Ms Whelan wasn’t the only Leicester celebrity that Kieron encountered on his travels either, with manager Claudio Ranieri also making his acquaintance.

‘I was there for the West Brom and Norwich games at the end of February and start of March and there was a real feeling then that they could do it,’ he says.

‘I bumped into my namesake, Steve Walsh, the former captain, and he seemed very confident. I also met Mr Ranieri the day of the West Brom game – it was a night match – I was loading something into the car on a side-street and I saw this guy who looked like my friend Hennie – I was thinking, “What the f**k is Hennie doing here?!”

‘When I realised who it was, I shook his hand and he said he had been looking at the number plate, thinking it might have been Italian! I wished him the best of luck and he said he had to go off to the fish market to get dinner for his wife.’ 

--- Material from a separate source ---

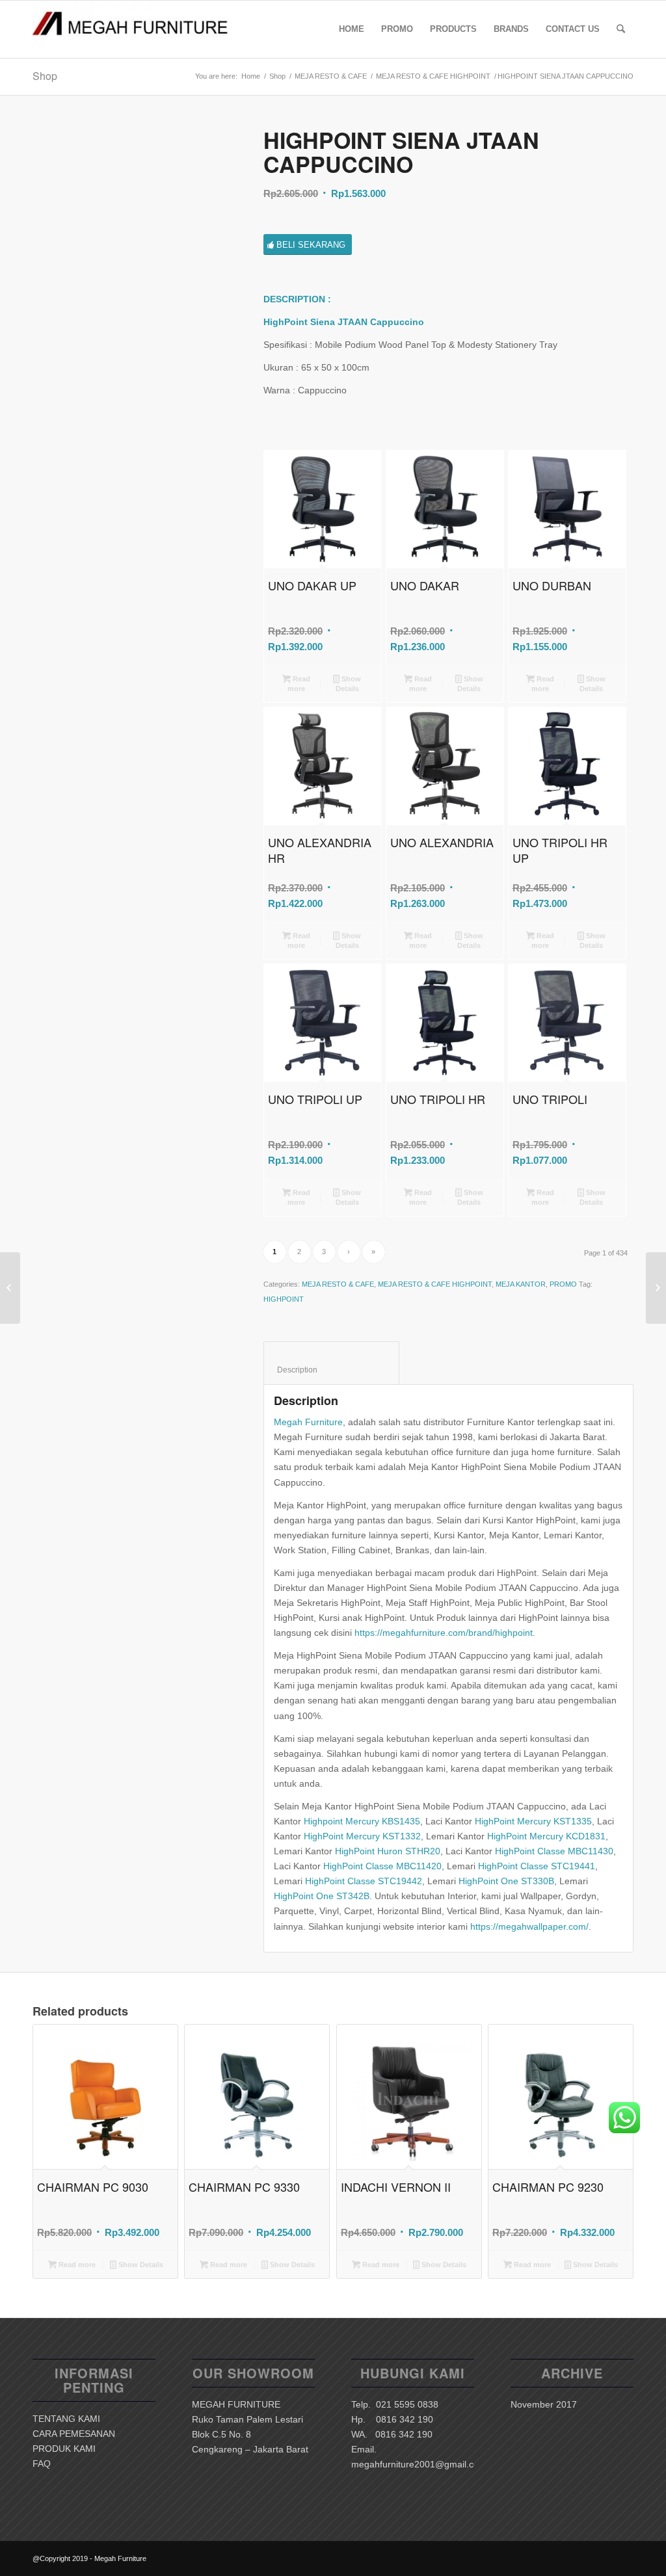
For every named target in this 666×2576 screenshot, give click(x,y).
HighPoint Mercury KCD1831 (546, 1836)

Schull native Aidan Molloy has no real link to the club other than the fact his father attended a game there in the late 60s. While his brother was supporting Manchester United, Aidan plumped for Leicester.

‘It’s strange,’ he says, ‘my Dad wasn’t really a soccer fan but if you asked him who he supported he’d say Leicester. That got me intrigued and Martin O’Neill was in charge at that time, there were some good individual players like Muzzy Izzet and Emile Heskey too.

‘When they beat Manchester City, I knew then there was a real chance, that game could have been 5-1, they were so dominant. Seeing Leicester in the Champions League next season will be incredible.’

Jimmy Deasy and his son Seán are two other Rebel Foxes who are living the dream after Tottenham Hotspur’s draw with Chelsea on Monday night ensured that the trophy was the Leicester’s.

Jimmy was born in Leicester but is of West Cork stock – his mother and Kieron’s mother knew each other from the Irish club in Leicester – and he managed to snare Seán at a young age.

‘I came over in 1980, I tired to convert everyone but I managed to get Seán when he was a baby. He was a bit of a Chelsea fan at first but I brought him over to games when he was young.’

He was following a tradition, having had plenty of exposure from a young age.

‘My father is from Union Hall and my mum is from between Tragumna and Castletownshend, she used to work in the hotel where away teams stayed when they played Leicester at Filbert St.

‘She brought me to my first game against Manchester City in 1967 and it grew from there. I thought all season that the bigger clubs would buck up but it never happened.

‘Normally, we’re happy with winning one big game, like the 5-3 against Manchester United in 2014. My wife is kicking me though, when Leicester were in the Championship I used to put a tenner on them but I didn’t bother when they were in the Premier League. If I had, I wouldn’t be working for the Council now!’

Leicester will be presented with the trophy after the game against Everton on Saturday evening and it’ll be a double-celebration in the Deasy household.

‘Seán’s 21 on Thursday,’ Jimmy explains, ‘so the party is on Saturday. It’ll be lovely to combine the two, I’d say he’s forgiven me for dragging him to those games in League 1 now!’